▶ **EXERCISE GOAL**:
Scan the records beneath this line for the line holding "Jerusalem Dateline (208, 2335)" and the line holding "CBN Radio (113, 2409)", then transcribe exactly those two and all lines between.
─── PROVIDED MATERIAL
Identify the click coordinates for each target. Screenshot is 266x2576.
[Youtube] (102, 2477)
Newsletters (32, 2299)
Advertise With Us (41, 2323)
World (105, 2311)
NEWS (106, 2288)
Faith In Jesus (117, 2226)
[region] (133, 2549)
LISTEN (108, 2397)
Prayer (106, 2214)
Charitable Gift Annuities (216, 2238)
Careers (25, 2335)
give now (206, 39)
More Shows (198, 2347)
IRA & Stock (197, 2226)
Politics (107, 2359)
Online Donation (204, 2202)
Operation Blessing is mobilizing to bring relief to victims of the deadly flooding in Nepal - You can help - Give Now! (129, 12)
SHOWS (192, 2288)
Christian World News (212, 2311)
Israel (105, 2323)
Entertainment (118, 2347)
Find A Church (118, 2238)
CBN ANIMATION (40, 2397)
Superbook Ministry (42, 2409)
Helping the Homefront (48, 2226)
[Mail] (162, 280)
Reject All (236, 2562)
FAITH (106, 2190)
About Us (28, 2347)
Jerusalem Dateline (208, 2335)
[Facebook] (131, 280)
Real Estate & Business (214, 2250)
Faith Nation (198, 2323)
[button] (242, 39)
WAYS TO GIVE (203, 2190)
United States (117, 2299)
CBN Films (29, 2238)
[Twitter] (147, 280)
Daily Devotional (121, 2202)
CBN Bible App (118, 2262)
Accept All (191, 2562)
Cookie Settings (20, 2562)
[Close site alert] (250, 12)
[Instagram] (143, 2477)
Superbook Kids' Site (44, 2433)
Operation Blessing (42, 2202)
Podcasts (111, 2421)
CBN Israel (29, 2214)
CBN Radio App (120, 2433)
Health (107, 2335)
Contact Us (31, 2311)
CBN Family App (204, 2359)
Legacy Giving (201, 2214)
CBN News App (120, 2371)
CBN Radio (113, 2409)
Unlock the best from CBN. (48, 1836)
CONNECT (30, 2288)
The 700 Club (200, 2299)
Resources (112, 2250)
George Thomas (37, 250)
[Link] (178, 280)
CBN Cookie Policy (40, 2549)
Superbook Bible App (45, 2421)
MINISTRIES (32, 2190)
──────
─── PROVIDED MATERIAL
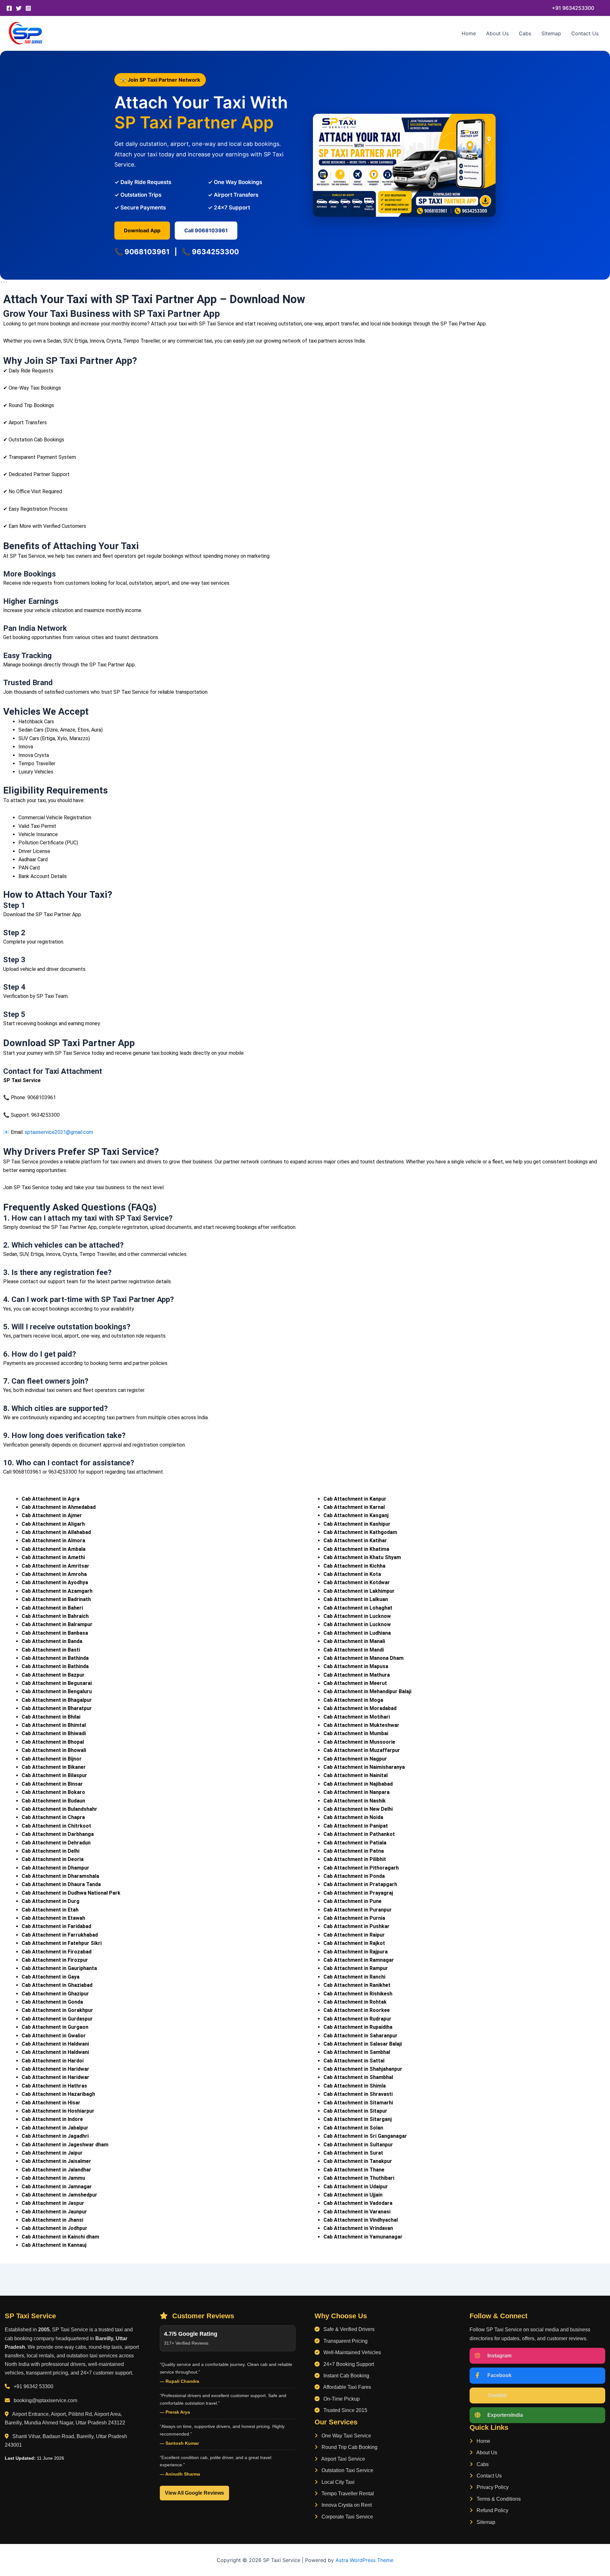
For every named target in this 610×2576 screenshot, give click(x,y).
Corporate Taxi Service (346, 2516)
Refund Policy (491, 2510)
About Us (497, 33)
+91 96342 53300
──────
▶ **RESPONSE AREA**:
Jerusalem Dateline (208, 2335)
[Facebook] (131, 280)
Real Estate & Business (214, 2250)
Faith Nation (198, 2323)
[button] (242, 39)
WAYS TO GIVE (203, 2190)
United States (117, 2299)
CBN Films (29, 2238)
[Twitter] (147, 280)
Daily Devotional (121, 2202)
CBN Bible App (118, 2262)
Accept All (191, 2562)
Cookie Settings (20, 2562)
[Close site alert] (250, 12)
[Instagram] (143, 2477)
Superbook Kids' Site (44, 2433)
Operation Blessing (42, 2202)
Podcasts (111, 2421)
CBN Israel (29, 2214)
CBN Radio App (120, 2433)
Health (107, 2335)
Contact Us (31, 2311)
CBN Family App (204, 2359)
Legacy Giving (201, 2214)
CBN News App (120, 2371)
CBN Radio (113, 2409)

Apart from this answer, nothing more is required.